The Gadeso research foundation has reported this week that 21.4% of those aged between 20 and 24 fall into the category of the "ni-ni", someone who neither works nor studies. In comparative terms, the Balearics are not as bad in this regard as with school performance: the national rate is 20.6%. They presumably find their way into the unemployment statistics. The Labour Force Survey for the final quarter of 2015 placed this at just under 45% for this age group. The rate is very much worse for the 16 to 19 group below it: getting on for 75%.
Seasonality obviously influences fourth quarter figures, but it is this - seasonality - which explains so much. It isn't only the young who are affected in a harmful fashion, but they are harmed more than most.
Crisis put the opportunities of the young into sharp relief and most certainly not only in the Balearics and Spain. But it gave rise to some extraordinary disruption.

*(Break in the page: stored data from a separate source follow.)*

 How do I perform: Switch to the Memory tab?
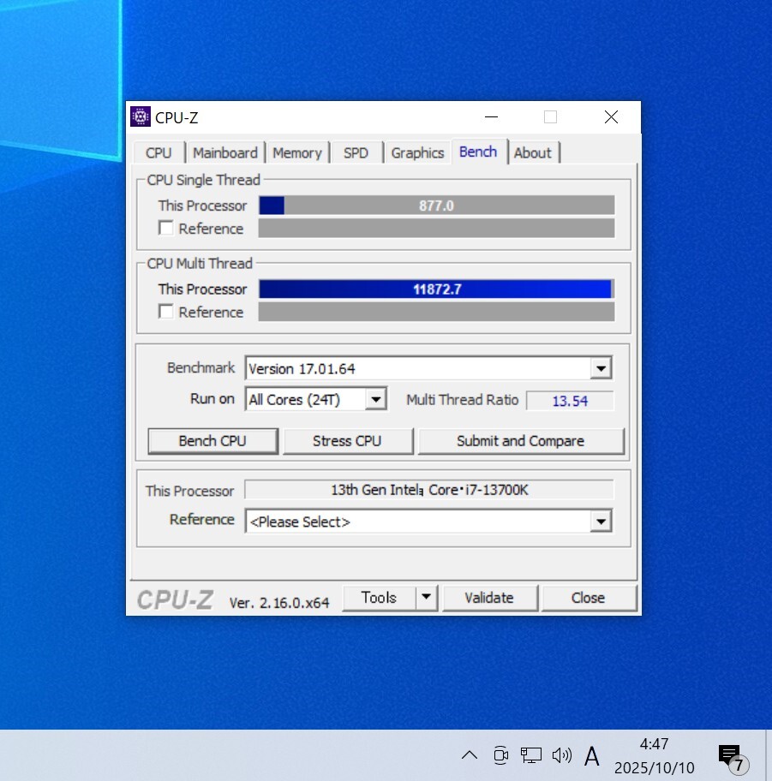(x=296, y=152)
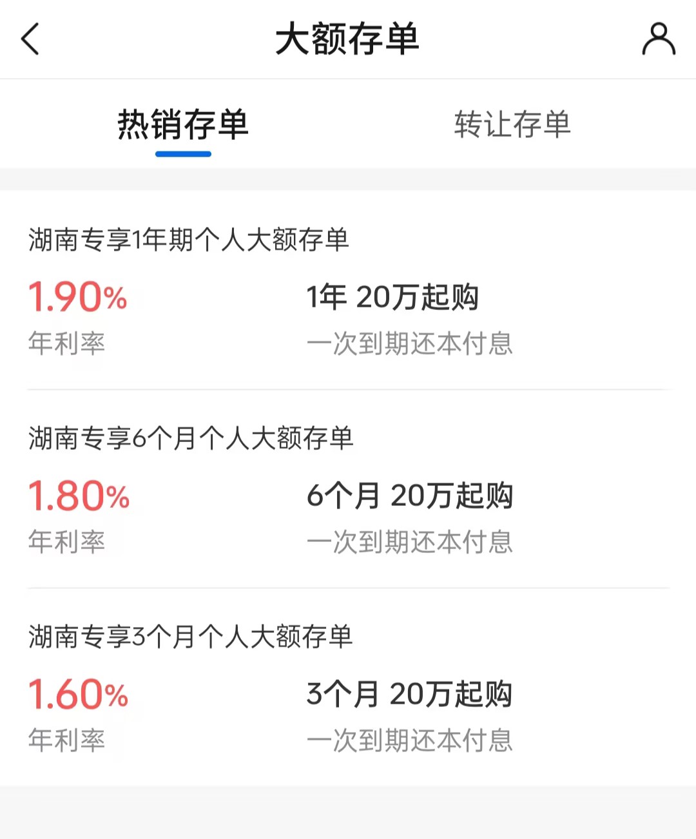This screenshot has width=696, height=839.
Task: Select the 1年 20万起购 term text
Action: point(392,297)
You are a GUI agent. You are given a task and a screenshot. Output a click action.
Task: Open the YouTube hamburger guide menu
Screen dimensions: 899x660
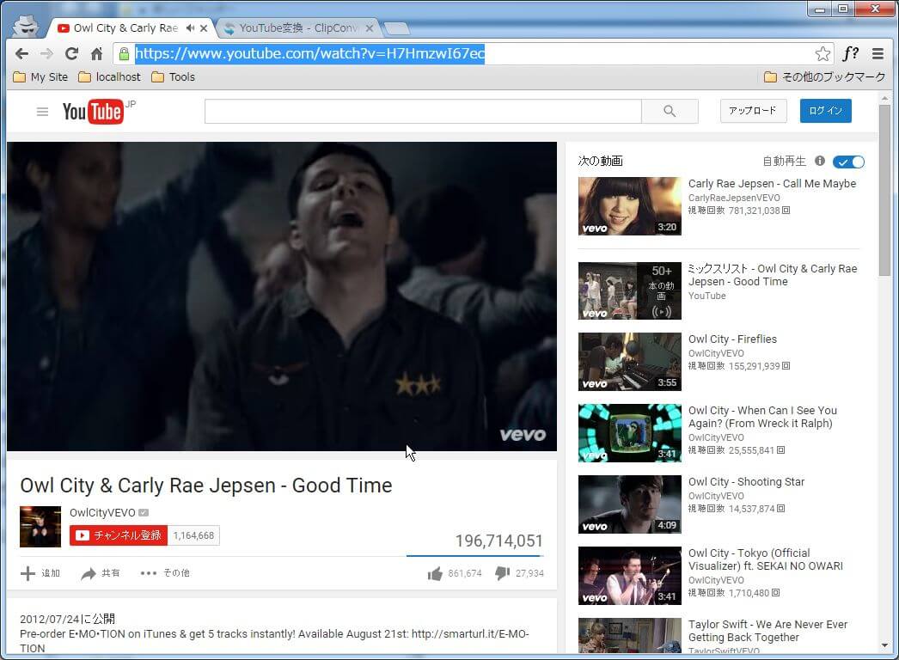coord(42,112)
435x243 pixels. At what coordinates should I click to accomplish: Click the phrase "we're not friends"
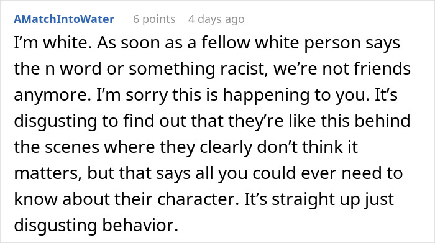pyautogui.click(x=342, y=69)
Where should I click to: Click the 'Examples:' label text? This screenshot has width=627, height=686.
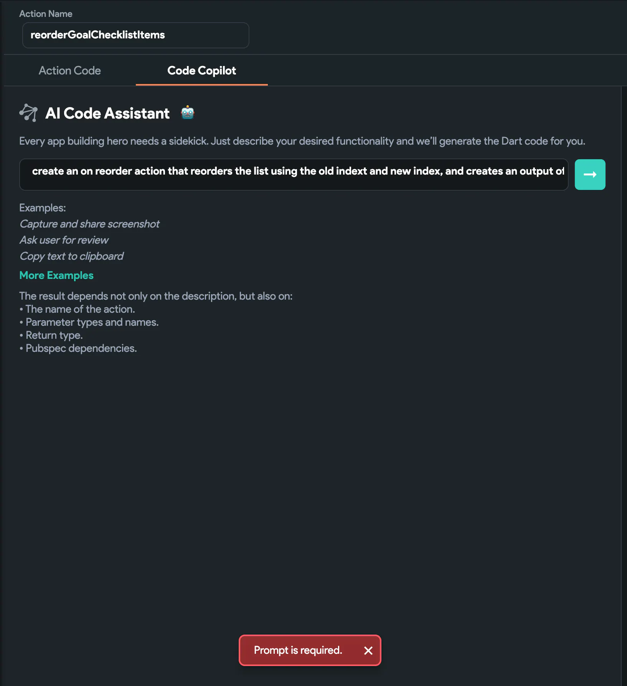pyautogui.click(x=43, y=208)
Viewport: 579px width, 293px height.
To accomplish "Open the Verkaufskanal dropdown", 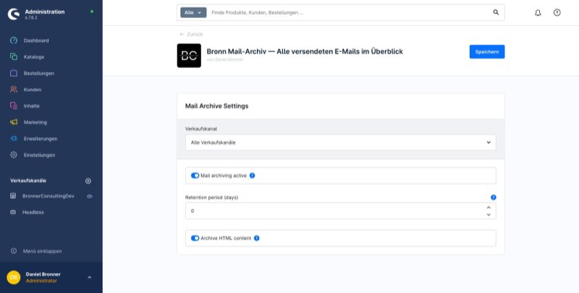I will (x=340, y=143).
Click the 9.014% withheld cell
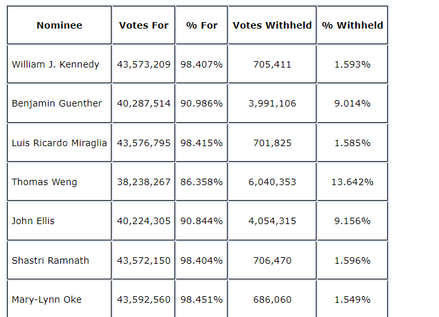This screenshot has width=439, height=317. pos(352,103)
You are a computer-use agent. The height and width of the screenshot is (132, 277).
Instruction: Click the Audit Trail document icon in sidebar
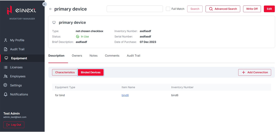point(6,49)
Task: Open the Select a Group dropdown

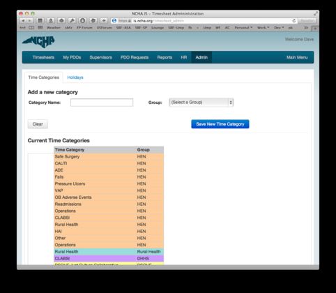Action: (201, 103)
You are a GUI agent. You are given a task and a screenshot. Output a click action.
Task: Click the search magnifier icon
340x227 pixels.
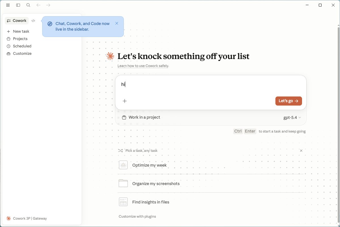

Away from the Balearics there was the case of the town of Benalup in Andalusia, a community all but destroyed when the construction industry collapsed and took with it great numbers of young people who had left school to work in the industry, had been earning very good money, bought properties with cheap mortgages, only for it all to suddenly and devastatingly go Benalup.
To address the problem of unemployment among the young there, training courses were introduced. As with Mallorca, these training courses have provided a glut of people with qualifications as, for example, web and graphic designers. An economy cannot, however, survive on design. How many designers does any one economy actually need?
Of ministers in the current Balearic government, there is one who seems to be doing his work diligently. He is the employment (and trade) minister, Iago Negueruela. His is arguably the most difficult of the portfolios of government. He is variously charged with tackling job-market seasonality, working conditions and contracts, diversification of the economy and of course unemployment full stop. But his is not work that is in isolation. It is tied in with Biel Barceló's tourism (and innovation and development) ministry and Marti March's education ministry. At more distance, but also important, is Vicenç Vidal's agriculture portfolio. Why this? There is a serious deficiency in the number of young people in the agriculture sector.
Farming, though, is no more a game-changing panacea for youth unemployment woes than is Barceló's desire for innovation. Nor is the youth guarantee work scheme for which Negueruela is responsible. The take-up is nothing like he would hope that it would be. Nor, might it be said, will be government coercion - aimed principally at the hoteliers - to introduce higher-paid and full contracts. Even a left-wing regime can interfere or intervene only so much in the workings of the market.
One wonders, though, how much of an improvement the government can make. Is it the case that there is an attitudinal problem, as the parent from Puerto Pollensa suggested? Is this the nature of the beast? If so, it is a beast that Mallorca has bred.